MMGFM: simulation1

This vignette introduces the usage of MMGFM for the analysis of high-dimensional multi-study multi-modality data with additional covariates, by comparison with other methods.

The package can be loaded with the command:

library(MMGFM)
#> Loading required package: irlba
#> Loading required package: Matrix
#> MMGFM :  We introduce a generalized factor model designed to jointly analyze high-dimensional multi-modality data from multiple studies by extracting study-shared and specified factors. Our factor models account for heterogeneous noises and overdispersion among modality variables with augmented  covariates. We propose an efficient and speedy variational estimation procedure for estimating model parameters, along with a novel criterion for selecting the optimal number of  factors. More details can be referred to Liu et al. (2024) <doi:10.48550/arXiv.2408.10542>.

Next, we load some functions for subsequent use.
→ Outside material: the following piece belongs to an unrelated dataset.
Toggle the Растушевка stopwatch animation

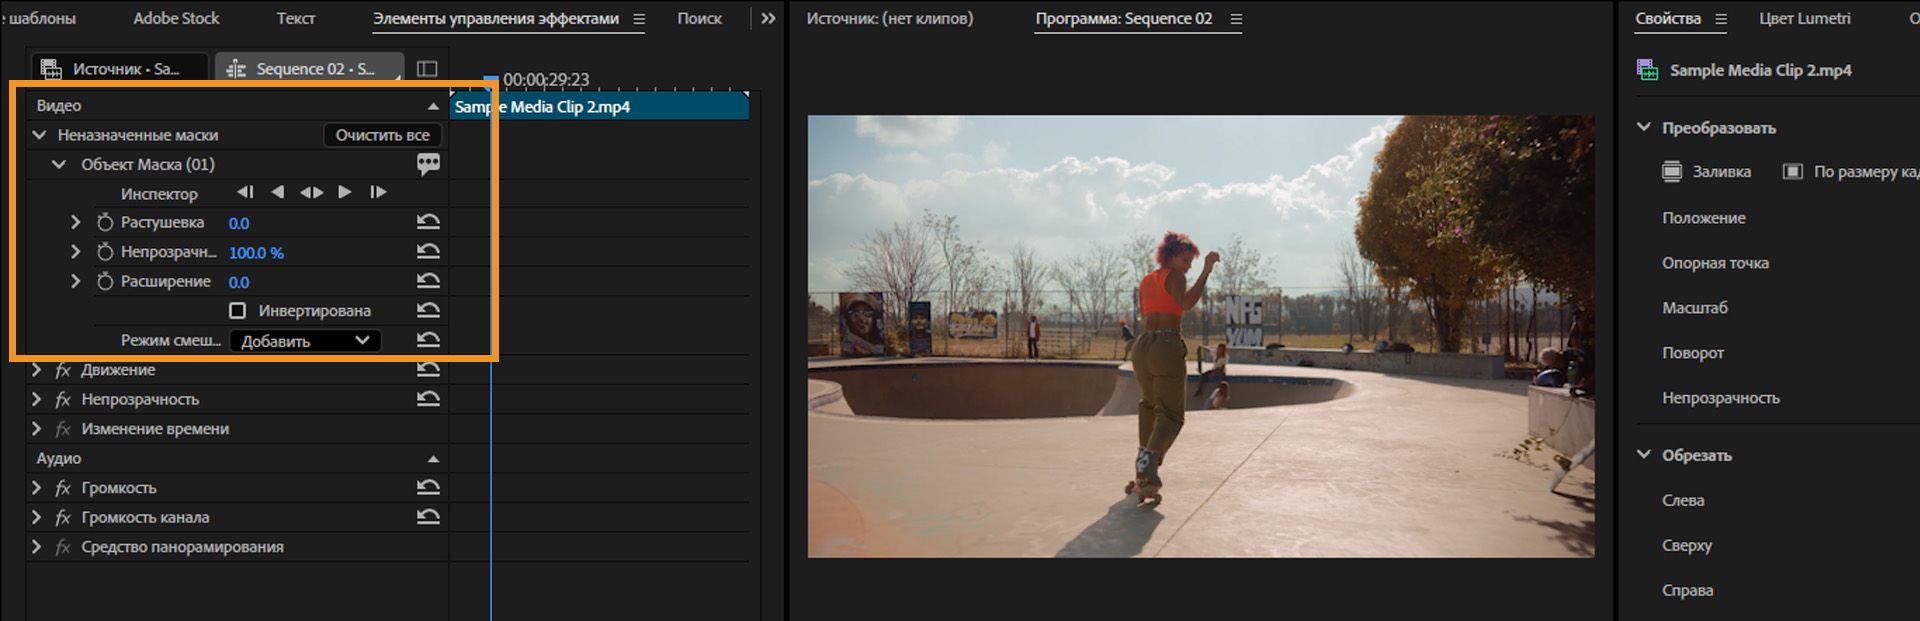105,223
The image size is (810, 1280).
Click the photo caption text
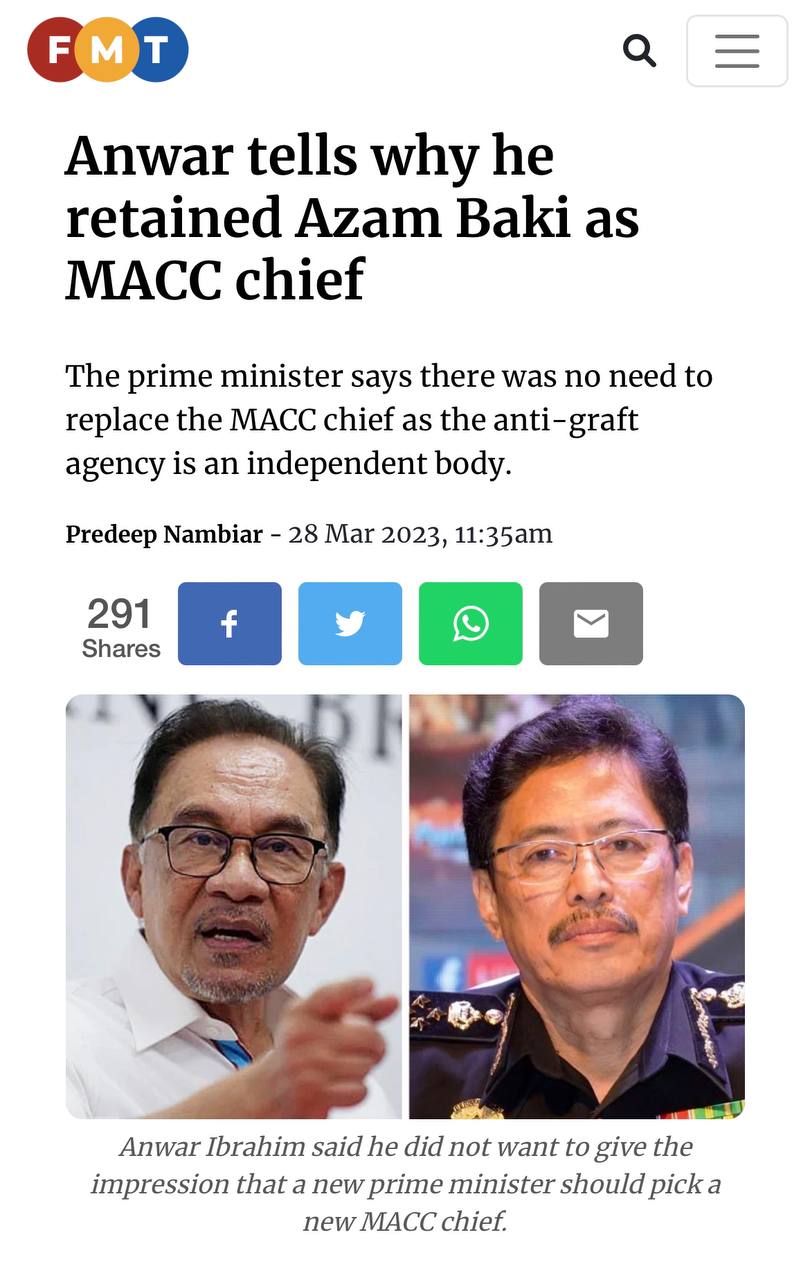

source("https://raw.githubusercontent.com/feiyoung/MMGFM/refs/heads/main/simu_code/definedFunc.R")
#> Loading required package: doSNOW
#> Loading required package: foreach
#> Loading required package: iterators
#> Loading required package: snow
#> Loading required package: parallel
#> 
#> Attaching package: 'parallel'
#> The following objects are masked from 'package:snow':
#> 
#>     closeNode, clusterApply, clusterApplyLB, clusterCall, clusterEvalQ,
#>     clusterExport, clusterMap, clusterSplit, makeCluster, parApply,
#>     parCapply, parLapply, parRapply, parSapply, recvData, recvOneData,
#>     sendData, splitIndices, stopCluster
#> GFM :  Generalized factor model is implemented for ultra-high dimensional data with mixed-type variables.
#> Two algorithms, variational EM and alternate maximization, are designed to implement the generalized factor model,
#> respectively. The factor matrix and loading matrix together with the number of factors can be well estimated.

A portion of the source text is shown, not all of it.